Lorsqu’ils descendirent en Egypte, Yaakov ne leur recommanda pas d’éviter de marcher à grand pas car ils savaient eux-mêmes que leur vue baisserait et qu’ils ne pouvaient pas boire le vin du Kiddouch pour y remédier étant donné qu’ils ne buvaient pas de vin depuis la vente de Yossef (voir Rachi sur Mikets 43,34).
A présent qu’ils avaient retrouvé Yossef et qu’il leur était permis de boire du vin, Yossef dut les mettre en garde de ne pas faire de grands pas (pour éviter une trop grande précipitation) car ils pouvaient compter sur le vin de Kiddouch pour remédier à l’affaiblissement de leur vue. [Komets haMin’ha]

-> De son côté, le 'Hanoukat haTorah l'explication suivante :
Nos Sages enseignent que Yaackv fut puni d'être privé de son fils Yossef pendant 22 ans, pour s'être séparé de son père Its'hak pendant 22 ans quand il est parti chez Lavan. Seulement, avant d'aller chez Lavan, il resta 14 ans étudier la Torah dans la Yechiva de Ever. Mais il ne fut pas puni pour ces 14 ans où il se sépara de son père. On apprend de là que l'étude de la Torah prime sur le respect des parents.
Mais tant que Yaakov n'avait pas encore retrouvé Yossef, il ne savait pas s'il allait être puni pour les 14 ans d'étude, ou pas. Ainsi, quand il envoya ses enfants en Egypte, il n'avait pas besoin de les prévenir de ne pas étudier en chemin, car comme ils étaient chargés d'une mission par leur père, ils n'allaient naturellement pas retarder cette mitsva par de l'étude. Pourquoi?

Parce qu'ils ils ne savaient pas encore si l'étude primait sur le respect des parents. Du fait de ce doute, ils devraient adopter la rigueur et ne pas étudier au détriment du respect de leur père. Mais quand Yossef se révéla à eux et les renvoya chez leur père, il s'avéra alors que la séparation dura 22 ans et que Yaakov ne fut pas puni pour les 14 ans d'étude.
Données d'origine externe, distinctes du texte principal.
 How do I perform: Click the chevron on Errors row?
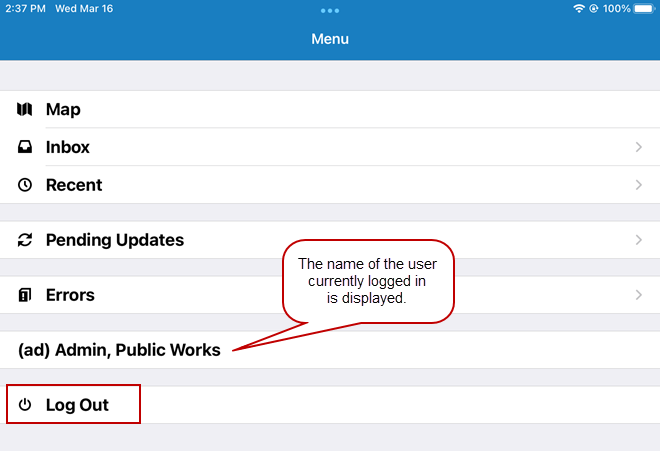pyautogui.click(x=639, y=295)
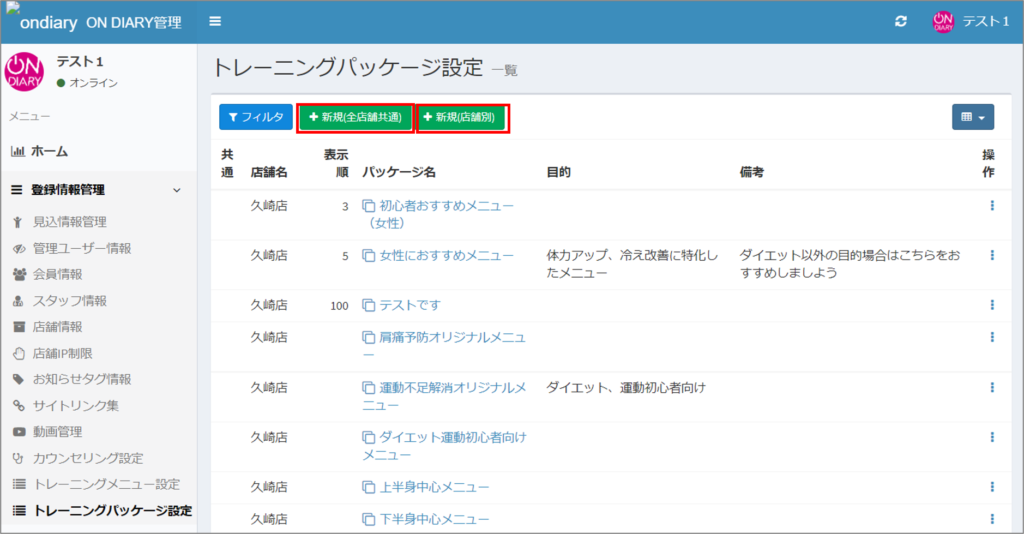1024x534 pixels.
Task: Click copy icon beside 下半身中心メニュー
Action: pos(368,519)
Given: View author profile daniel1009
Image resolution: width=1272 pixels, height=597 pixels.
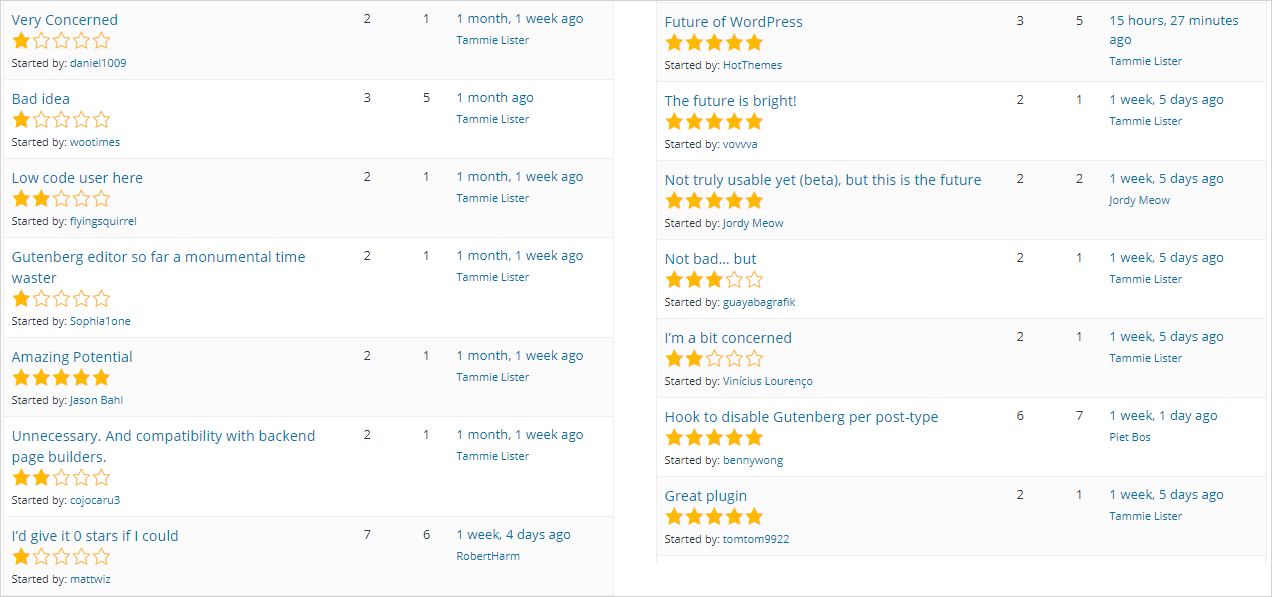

Ainsi, il ressortait à présent que l'étude prime sur le respect des parents. Aussi, ses frères risquaient maintenant de se mettre à étudier en route, au détriment du respect de leur père de lui transmettre le message de Yossef. Ainsi, Yossef trouva bon à présent de les avertir de ne pas étudier sur la route.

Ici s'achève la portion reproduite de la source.